::: Exercise materials
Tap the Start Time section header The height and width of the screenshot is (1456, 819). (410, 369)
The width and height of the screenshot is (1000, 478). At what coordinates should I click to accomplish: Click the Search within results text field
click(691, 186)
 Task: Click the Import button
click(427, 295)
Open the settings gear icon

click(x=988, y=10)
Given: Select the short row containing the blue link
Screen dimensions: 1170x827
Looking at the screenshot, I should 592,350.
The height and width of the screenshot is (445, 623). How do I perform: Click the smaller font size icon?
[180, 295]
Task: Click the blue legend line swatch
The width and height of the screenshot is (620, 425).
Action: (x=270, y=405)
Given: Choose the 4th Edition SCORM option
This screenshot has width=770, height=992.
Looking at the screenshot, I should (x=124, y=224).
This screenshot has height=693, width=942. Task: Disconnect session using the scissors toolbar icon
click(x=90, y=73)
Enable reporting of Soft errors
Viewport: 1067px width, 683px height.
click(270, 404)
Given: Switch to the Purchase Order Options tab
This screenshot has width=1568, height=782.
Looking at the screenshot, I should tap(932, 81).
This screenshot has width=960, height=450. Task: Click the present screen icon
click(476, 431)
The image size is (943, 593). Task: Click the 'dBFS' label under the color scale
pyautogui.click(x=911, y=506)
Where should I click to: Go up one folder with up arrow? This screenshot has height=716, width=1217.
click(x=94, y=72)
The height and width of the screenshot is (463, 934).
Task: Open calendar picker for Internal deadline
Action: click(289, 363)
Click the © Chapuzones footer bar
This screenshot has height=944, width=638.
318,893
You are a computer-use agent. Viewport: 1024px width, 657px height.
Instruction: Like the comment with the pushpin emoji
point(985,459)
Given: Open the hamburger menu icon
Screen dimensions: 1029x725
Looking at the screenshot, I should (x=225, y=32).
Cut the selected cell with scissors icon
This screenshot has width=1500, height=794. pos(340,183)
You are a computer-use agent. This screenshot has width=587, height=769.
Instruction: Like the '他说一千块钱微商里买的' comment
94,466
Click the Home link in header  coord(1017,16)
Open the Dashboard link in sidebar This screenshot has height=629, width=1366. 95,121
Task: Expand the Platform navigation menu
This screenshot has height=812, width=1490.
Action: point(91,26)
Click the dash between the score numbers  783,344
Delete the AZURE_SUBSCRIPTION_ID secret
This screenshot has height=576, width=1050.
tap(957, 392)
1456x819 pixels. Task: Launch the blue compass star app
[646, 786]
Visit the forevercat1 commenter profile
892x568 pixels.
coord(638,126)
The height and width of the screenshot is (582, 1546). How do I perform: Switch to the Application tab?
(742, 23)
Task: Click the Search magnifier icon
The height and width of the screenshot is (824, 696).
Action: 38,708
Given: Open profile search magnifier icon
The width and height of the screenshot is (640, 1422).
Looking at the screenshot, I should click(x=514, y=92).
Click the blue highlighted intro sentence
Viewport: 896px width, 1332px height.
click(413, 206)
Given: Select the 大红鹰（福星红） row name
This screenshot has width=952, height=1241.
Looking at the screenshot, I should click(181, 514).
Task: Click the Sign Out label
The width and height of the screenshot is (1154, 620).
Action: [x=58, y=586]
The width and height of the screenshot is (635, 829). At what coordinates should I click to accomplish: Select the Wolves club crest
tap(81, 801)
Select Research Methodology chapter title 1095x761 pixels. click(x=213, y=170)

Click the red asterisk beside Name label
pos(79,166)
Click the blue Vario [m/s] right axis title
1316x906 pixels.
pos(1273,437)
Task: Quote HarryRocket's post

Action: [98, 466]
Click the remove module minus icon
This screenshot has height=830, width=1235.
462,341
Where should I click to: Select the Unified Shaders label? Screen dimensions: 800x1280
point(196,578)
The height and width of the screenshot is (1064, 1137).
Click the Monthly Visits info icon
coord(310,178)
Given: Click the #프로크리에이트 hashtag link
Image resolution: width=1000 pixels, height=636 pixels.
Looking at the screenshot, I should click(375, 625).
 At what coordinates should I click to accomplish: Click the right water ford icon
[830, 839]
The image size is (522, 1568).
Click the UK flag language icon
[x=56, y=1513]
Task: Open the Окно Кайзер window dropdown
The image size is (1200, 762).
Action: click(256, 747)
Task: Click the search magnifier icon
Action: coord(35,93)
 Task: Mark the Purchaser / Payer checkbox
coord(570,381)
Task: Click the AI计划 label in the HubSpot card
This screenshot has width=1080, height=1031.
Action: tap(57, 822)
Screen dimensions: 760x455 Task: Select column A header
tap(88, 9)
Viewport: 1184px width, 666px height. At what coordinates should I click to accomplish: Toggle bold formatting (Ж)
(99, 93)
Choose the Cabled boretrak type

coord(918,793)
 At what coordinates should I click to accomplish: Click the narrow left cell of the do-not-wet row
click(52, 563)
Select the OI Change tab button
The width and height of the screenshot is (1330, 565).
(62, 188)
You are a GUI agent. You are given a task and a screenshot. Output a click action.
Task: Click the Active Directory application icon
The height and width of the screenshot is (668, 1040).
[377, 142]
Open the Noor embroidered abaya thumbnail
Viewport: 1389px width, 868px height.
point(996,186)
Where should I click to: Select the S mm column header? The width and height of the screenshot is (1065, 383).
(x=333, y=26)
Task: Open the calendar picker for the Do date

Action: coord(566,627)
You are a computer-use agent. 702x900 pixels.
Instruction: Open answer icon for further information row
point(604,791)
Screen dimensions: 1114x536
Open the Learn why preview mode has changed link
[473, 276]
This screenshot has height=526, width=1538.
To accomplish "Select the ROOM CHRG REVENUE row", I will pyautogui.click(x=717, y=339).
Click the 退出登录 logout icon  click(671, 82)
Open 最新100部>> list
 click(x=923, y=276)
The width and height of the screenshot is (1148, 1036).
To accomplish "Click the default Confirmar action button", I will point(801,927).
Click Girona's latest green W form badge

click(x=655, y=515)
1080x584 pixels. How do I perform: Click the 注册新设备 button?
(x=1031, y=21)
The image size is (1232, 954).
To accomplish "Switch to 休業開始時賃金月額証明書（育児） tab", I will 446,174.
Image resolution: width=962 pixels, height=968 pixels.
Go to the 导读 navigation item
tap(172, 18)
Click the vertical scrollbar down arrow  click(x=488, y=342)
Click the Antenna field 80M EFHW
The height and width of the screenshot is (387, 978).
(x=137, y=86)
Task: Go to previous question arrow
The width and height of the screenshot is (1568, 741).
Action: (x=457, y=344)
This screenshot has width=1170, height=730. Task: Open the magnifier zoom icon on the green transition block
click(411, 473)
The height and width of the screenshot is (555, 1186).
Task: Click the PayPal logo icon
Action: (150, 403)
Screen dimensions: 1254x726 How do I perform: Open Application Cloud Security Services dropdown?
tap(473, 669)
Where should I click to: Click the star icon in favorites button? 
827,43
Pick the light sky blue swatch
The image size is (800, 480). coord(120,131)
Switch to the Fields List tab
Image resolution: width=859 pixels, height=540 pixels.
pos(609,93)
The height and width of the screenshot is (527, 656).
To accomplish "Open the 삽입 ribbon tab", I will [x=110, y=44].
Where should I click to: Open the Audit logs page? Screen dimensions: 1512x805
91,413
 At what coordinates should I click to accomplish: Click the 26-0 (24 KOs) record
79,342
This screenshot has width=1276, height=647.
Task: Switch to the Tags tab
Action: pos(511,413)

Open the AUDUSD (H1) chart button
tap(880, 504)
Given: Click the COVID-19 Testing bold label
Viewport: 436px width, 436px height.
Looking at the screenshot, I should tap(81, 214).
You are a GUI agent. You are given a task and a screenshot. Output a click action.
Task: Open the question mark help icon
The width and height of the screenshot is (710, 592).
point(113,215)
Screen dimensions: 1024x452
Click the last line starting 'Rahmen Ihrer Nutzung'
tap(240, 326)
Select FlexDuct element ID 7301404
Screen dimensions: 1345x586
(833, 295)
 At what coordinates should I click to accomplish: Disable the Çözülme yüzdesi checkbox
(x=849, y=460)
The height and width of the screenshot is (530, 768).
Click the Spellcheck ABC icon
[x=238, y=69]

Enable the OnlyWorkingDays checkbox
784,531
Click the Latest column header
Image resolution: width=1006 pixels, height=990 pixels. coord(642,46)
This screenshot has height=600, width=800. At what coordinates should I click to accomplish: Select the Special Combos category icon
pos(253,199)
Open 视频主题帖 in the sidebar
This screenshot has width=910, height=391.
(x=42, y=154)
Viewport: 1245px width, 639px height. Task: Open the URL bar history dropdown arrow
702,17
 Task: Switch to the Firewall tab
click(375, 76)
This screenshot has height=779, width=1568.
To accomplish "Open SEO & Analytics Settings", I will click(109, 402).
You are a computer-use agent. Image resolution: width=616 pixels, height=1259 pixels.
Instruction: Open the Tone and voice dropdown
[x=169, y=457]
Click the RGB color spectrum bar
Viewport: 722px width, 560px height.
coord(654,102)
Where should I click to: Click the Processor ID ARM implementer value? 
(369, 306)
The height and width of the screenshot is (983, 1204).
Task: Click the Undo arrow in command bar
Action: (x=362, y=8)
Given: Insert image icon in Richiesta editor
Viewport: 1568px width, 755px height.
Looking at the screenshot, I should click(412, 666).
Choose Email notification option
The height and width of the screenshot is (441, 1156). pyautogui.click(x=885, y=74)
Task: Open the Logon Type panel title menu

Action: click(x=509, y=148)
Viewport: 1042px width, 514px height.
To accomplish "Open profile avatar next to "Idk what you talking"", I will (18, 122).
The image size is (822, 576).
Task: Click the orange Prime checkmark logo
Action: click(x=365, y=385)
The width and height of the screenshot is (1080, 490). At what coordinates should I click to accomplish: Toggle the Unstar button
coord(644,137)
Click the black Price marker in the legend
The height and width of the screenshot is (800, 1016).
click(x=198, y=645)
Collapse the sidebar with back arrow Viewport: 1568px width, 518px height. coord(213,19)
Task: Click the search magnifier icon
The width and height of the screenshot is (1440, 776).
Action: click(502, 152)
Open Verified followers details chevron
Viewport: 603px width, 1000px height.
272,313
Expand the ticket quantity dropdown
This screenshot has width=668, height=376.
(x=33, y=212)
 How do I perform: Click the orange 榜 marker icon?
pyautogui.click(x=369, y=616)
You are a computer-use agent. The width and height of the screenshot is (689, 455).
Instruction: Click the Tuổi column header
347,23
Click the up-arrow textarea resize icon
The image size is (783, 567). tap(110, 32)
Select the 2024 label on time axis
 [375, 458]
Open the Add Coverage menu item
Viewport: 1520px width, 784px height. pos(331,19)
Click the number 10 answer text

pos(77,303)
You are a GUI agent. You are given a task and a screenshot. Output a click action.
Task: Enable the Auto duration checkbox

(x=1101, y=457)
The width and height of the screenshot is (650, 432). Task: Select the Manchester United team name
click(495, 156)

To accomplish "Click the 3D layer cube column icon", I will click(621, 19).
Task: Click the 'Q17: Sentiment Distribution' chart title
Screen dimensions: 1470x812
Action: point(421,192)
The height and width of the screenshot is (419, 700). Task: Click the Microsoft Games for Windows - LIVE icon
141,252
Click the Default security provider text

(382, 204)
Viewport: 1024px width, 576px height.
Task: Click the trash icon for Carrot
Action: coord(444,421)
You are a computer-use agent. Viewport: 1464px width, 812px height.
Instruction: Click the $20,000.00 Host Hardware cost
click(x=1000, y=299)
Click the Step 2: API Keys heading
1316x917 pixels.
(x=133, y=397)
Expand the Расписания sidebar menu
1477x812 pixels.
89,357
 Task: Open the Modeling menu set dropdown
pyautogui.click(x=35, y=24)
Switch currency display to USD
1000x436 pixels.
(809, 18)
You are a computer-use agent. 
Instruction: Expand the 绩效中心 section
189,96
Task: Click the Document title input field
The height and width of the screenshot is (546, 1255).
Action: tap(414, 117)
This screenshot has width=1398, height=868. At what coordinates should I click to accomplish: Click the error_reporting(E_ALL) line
::::::
▶ _Work required_
What lines above contain the word "question"? Return each such line.

▶ _Exercise result_
Task: Go to previous question arrow
Task: Open the question mark help icon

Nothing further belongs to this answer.